A New Stage of the Crisis?

Until quite recently, it seemed that the global economy was set for an extended period of stagnation, lacking an obvious engine of growth in the advanced economies as households deleveraged, as governments imposed harsh fiscal austerity programs, and as corporations failed to see any good reason to invest significantly in new capacity. Relative optimists could point to China, Brazil, India and other developing countries as potential sources of growth, while recognizing that their relative weight is not great enough to pull the global economic engine.

Now things are starting to look a whole lot worse.

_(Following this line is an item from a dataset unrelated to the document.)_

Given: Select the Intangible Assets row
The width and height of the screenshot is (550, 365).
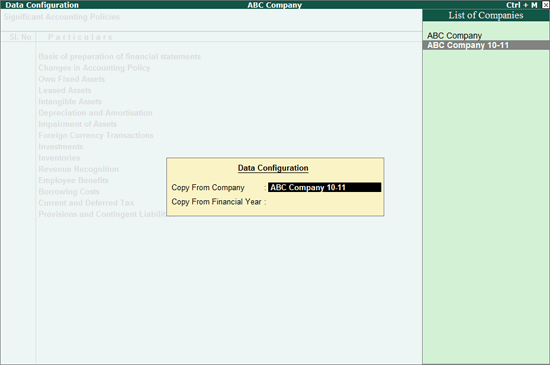Looking at the screenshot, I should 70,101.
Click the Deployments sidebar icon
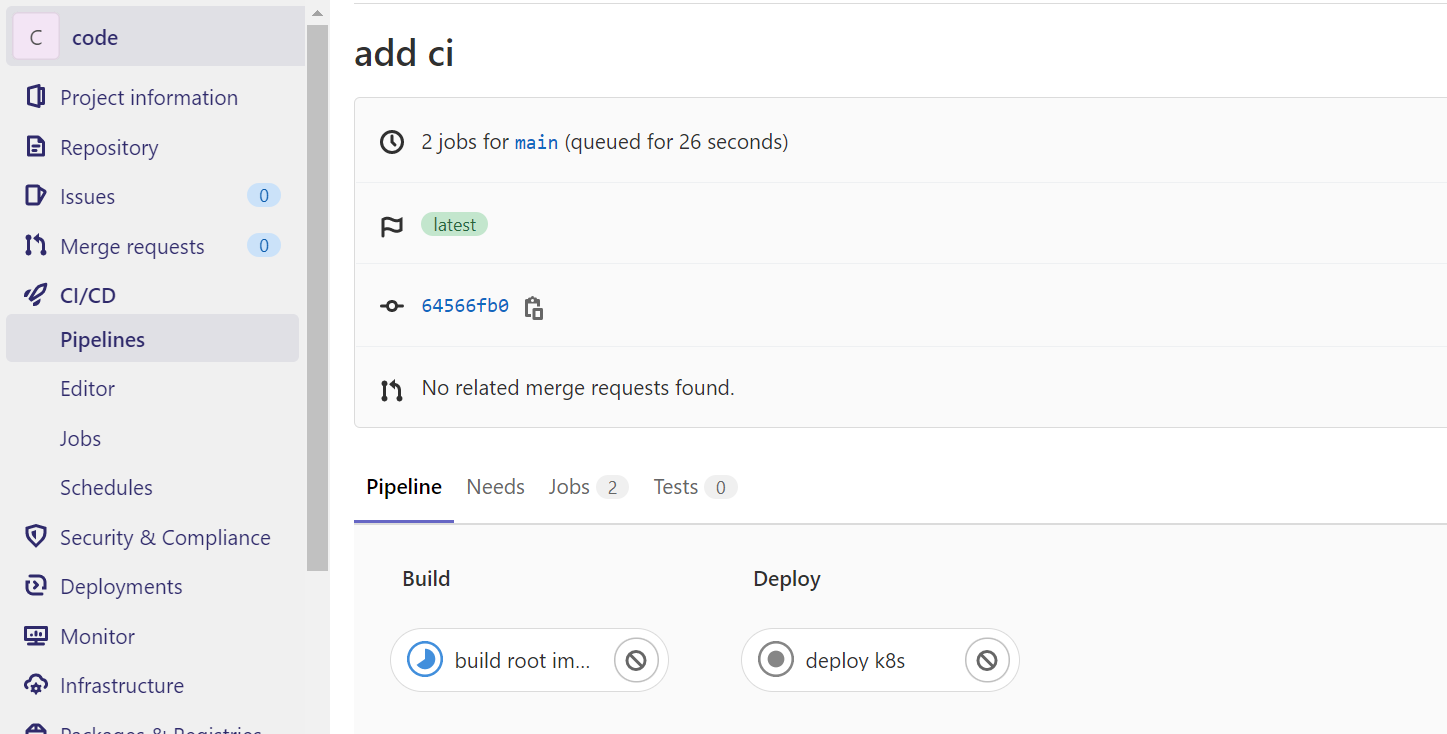1447x734 pixels. (36, 586)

The dismal state of confidence as expressed through financial markets is extraordinary. Long term government bond yields are at absolutely rock bottom levels in the “safe havens”, the  US, Germany, the UK, Canada and Japan, where there is no risk of default and there seem to be more than enough investors willing to trade negative real returns for safety. Meanwhile, stock markets are swooning which may not tell us a lot about the real economy but certainly tells us something about  the state of  the ‘animal spirits” needed to spark private investment.

The European story gets worse by the day. There is no way that Spain and Italy and possibly France let alone Greece and Portugal can avoid a public debt death spiral as their economies tank and interest rates soar, which threatens in turn the European and wider global banking system. Unless, that is, the ECB and/or Germany are prepared to back stop all Euro area public debt, recapitalise the European banks at risk,  AND seriously moderate the program of imposed fiscal austerity through a public investment program to spark some growth. Which is not about to happen, short of a seismic political shift in Germany.

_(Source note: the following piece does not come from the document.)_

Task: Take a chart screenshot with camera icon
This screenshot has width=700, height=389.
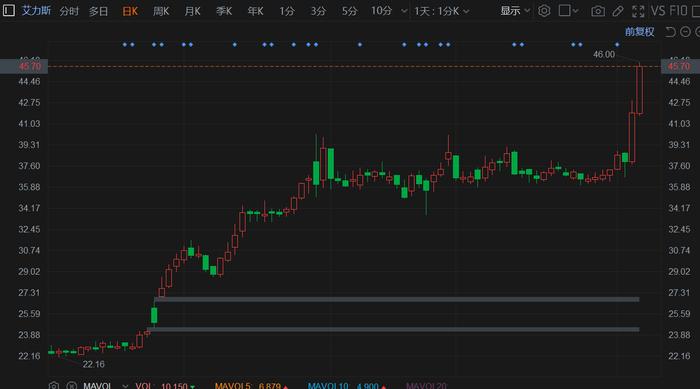Action: [x=598, y=11]
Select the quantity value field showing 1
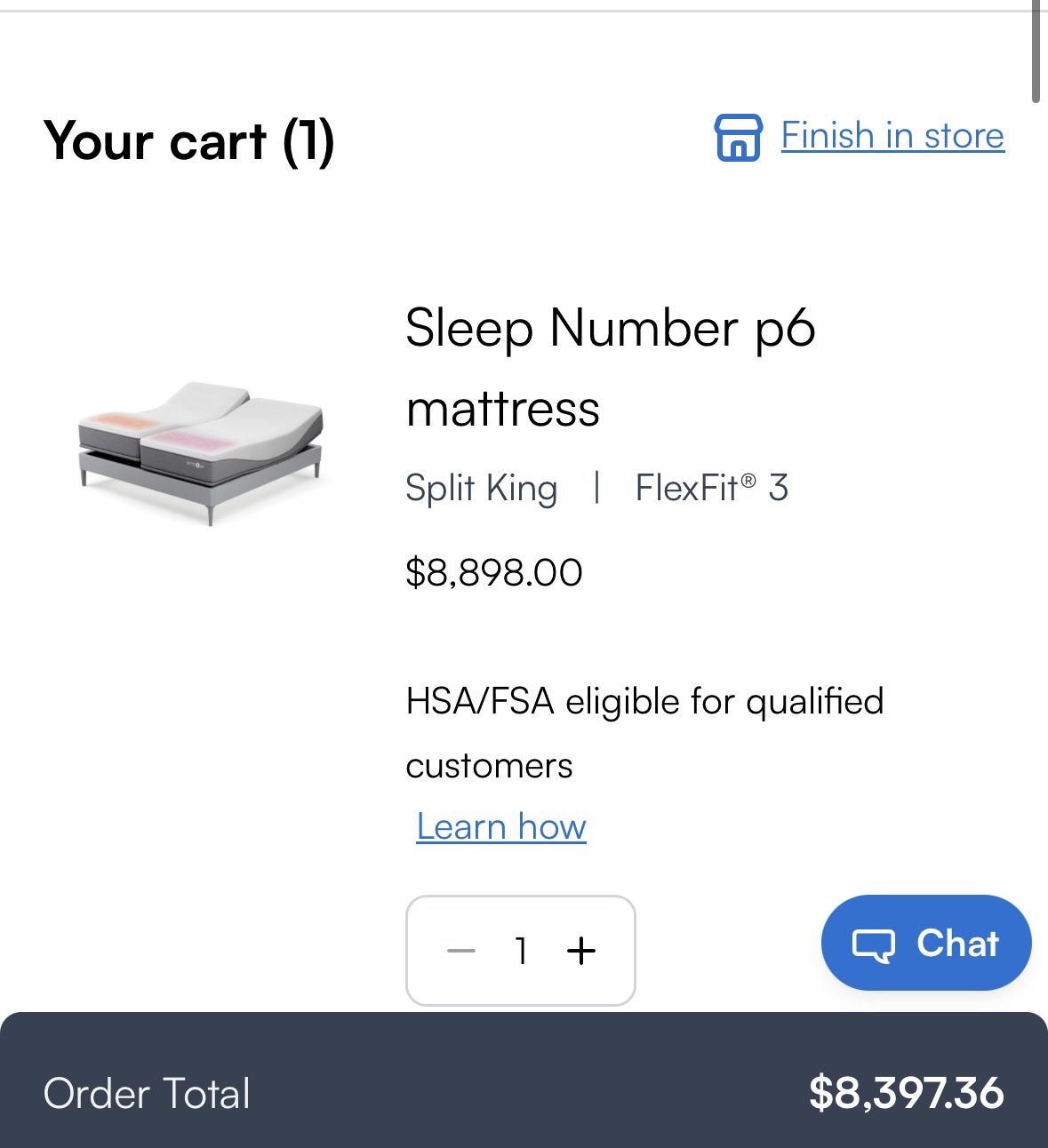Image resolution: width=1048 pixels, height=1148 pixels. [x=521, y=951]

Meanwhile, the most recent data show that the modest US recovery is very, very far from being a given, and that the big developing economies of China, India and Brazil are slowing by the day.

I suspect the only way out is for the G20 meeting later this month to agree a bold program comparable to the co-ordinated actions of 2008 which stopped the financial crisis from turning into a global depression – at least temporarily. The political winds have begun to shift in that direction to a modest degree – above all because of the victory of Hollande in France – but President Obama has no capacity to act at home, and it is far from clear to me that European social democrats are united on a concrete strategy.

Here’s hoping I’m wrong.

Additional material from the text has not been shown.